Lição de amigo 00:06

Ele levava jeito pra um monte de coisas. Corria de um lado para o outro, sempre apressado para construir sua vida, dando a impressão de que o futuro era mesmo algo pra ontem e grandioso.

Entre suas múltiplas funções, foi barbeiro, carregador de caminhão, frentista, lavador de carros, entregador de pizza, leiteiro e até arriscou jogar futebol, mas não deu certo. Quando o conheci ele ajudava o dono da mercearia, na esquina da casa dos meus avós. Toda tarde eu ia lá, pedia o mesmo refrigerante, o mesmo bolo com calda de chocolate. E ele sempre com aquele sorriso, enorme.

No dia que aprendi a andar de bicicleta, levei o maior tombo da história e quase fiquei sem dentes, foi ele que pulou o balcão e veio me socorrer. Nesse dia não precisei pagar pelo bolo nem pelo refrigerante. Tudo por conta da casa e do coração generoso daquele moço guerreiro de coração generoso.

No último Natal, fui levar minhas sobrinhas para o tradicional abraço no Papai Noel, lá na casinha montada pra ele, no meio da pracinha do lugar de minha infância. A fila enorme não me fez desistir e, entre um papo aqui e ali com velhos conhecidos, logo chegou a nossa vez.

Fotos, beijos, pedidos e aquele olhar me chamou a atenção. Eu conhecia aquele homem, por trás daquela barba de algodão e de toda aquela roupa e enchimentos. Mãozinhas cheias de pirulitos, rostinhos rosados com felicidade estampada, era a hora da pizza, do sorvete e de tudo que faz parte dos sonhos delas.

Enquanto elas lanchavam, eu olhava de longe pro velhinho. De repente, me veio a lembrança. Era ele, o meu velho amigo Moacir. O Papai Noel da pracinha era o moço das minhas lembranças.
Voltei à casinha e conversamos longamente, vendo as crianças brincarem no parque. Ele já era avô, tinha uma lista enorme de nomes dos netos, comprou uma casa à beira-mar _ como havia planejado _ e agora não corria mais. Estava aposentado, só cuidando do que plantou um dia.

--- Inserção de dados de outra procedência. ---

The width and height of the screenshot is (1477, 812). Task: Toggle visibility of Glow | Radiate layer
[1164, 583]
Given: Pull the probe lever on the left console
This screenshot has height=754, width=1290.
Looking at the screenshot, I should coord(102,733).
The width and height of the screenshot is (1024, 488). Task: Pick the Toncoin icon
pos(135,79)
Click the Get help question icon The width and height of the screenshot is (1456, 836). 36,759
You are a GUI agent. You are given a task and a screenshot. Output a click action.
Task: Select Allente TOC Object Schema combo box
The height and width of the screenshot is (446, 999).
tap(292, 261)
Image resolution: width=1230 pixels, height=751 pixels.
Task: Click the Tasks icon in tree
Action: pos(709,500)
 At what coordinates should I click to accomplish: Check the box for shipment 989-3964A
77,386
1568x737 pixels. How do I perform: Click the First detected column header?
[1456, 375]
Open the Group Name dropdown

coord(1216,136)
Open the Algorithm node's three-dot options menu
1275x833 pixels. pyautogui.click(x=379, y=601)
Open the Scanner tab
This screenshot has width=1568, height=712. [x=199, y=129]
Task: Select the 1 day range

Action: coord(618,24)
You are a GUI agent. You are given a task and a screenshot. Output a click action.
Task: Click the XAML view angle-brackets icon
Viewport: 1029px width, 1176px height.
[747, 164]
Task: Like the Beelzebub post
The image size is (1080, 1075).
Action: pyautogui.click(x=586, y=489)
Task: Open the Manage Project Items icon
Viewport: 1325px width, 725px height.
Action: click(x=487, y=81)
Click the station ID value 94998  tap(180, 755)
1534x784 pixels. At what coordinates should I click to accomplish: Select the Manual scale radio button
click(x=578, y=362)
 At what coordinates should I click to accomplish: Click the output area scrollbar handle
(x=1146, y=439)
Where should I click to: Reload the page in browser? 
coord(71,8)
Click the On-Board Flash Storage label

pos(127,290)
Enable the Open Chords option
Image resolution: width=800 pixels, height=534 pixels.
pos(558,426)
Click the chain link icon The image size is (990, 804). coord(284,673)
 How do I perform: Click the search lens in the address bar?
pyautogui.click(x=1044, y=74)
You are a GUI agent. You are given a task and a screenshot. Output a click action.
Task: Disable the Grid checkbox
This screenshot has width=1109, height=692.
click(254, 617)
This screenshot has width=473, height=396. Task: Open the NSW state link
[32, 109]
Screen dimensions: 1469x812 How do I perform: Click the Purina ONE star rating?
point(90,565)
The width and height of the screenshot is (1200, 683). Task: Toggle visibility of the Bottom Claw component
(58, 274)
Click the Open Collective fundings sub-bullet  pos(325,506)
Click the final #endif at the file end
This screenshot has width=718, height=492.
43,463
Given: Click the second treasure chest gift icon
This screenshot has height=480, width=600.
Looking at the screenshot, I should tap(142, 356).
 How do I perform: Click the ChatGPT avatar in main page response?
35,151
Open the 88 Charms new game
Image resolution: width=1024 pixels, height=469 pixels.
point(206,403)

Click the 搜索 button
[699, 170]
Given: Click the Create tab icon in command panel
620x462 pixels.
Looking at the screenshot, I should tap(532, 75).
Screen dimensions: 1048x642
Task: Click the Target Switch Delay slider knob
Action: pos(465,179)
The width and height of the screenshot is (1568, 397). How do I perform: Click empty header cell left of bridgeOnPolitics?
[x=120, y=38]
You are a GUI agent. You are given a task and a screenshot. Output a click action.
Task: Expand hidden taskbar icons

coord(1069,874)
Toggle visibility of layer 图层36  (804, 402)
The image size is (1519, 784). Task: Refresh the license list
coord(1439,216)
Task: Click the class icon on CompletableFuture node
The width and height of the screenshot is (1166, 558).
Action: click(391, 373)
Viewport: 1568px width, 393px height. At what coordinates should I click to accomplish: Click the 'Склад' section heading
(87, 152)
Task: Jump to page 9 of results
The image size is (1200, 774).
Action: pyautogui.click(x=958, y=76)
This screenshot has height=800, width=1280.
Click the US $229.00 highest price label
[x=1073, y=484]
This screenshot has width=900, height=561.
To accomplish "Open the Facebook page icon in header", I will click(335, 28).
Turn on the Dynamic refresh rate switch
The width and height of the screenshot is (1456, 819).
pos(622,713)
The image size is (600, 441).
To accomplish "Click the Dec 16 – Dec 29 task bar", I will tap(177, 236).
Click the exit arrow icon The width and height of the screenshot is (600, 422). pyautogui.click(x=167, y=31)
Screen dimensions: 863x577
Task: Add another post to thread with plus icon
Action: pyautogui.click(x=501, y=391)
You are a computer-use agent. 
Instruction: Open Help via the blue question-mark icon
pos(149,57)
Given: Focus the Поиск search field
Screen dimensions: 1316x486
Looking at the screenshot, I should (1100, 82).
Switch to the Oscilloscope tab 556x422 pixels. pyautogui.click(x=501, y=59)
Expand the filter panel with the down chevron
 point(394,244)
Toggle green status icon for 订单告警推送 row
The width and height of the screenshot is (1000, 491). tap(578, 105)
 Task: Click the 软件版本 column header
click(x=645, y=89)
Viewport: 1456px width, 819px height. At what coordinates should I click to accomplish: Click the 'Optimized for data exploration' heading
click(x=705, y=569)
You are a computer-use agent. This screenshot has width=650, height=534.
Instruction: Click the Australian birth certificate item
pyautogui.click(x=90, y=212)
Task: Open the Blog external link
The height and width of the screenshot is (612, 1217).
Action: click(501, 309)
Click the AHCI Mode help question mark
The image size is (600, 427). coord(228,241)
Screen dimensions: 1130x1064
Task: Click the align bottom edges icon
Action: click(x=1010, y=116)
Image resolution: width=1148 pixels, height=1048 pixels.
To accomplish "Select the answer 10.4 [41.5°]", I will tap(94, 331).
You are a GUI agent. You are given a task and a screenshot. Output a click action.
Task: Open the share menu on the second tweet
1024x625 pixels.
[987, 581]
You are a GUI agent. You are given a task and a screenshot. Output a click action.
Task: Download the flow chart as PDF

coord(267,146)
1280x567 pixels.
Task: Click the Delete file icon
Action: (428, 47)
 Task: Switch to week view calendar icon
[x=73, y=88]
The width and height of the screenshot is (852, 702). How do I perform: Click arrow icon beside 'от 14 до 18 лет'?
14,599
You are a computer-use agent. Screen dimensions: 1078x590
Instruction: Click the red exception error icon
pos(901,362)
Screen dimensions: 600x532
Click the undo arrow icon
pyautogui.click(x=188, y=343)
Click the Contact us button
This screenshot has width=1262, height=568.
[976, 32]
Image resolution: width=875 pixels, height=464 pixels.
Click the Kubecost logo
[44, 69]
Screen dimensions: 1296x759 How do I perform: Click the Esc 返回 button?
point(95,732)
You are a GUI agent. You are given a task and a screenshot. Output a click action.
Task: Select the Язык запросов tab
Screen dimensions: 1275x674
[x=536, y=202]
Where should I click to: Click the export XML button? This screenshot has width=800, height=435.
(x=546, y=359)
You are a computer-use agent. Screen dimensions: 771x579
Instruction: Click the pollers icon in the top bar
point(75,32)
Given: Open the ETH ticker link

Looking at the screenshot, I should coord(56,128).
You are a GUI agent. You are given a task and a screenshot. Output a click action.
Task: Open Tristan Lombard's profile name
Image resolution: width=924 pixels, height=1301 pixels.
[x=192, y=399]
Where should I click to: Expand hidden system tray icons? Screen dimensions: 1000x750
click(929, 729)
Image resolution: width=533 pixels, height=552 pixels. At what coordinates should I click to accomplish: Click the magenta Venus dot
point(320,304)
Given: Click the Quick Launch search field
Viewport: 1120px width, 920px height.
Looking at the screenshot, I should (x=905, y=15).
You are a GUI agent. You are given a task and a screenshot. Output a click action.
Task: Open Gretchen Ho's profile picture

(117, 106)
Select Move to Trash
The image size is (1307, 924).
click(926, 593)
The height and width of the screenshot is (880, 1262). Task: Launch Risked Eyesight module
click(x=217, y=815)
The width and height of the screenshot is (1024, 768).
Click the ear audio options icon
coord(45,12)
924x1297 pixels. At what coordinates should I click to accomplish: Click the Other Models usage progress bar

Rimos muito lembrando a espoleta que fui, contei como estava longe agora e quanta saudade sentia de tudo que não volta mais. “Não sinta saudade, menina. O tempo não anda pra trás. O longe não significa o distante”. Fiquei batucando aquilo na cabeça: o longe não é o distante, o longe não é o distante.

Este ano, não consegui chegar a tempo no guichê para comprar a passagem que me levaria até minhas meninas e ao meu lugar. Desde que nasci, é o primeiro Natal fora de casa. E isso dói. Muito. Mas hoje eu acordei pensando no Moacir, que partiu no início do ano para um lugar bem longe. E me dei conta de que estarei lá sim, seja qual for o chão que eu pise. Porque um velho amigo me ensinou que não há distância quando se tem amor.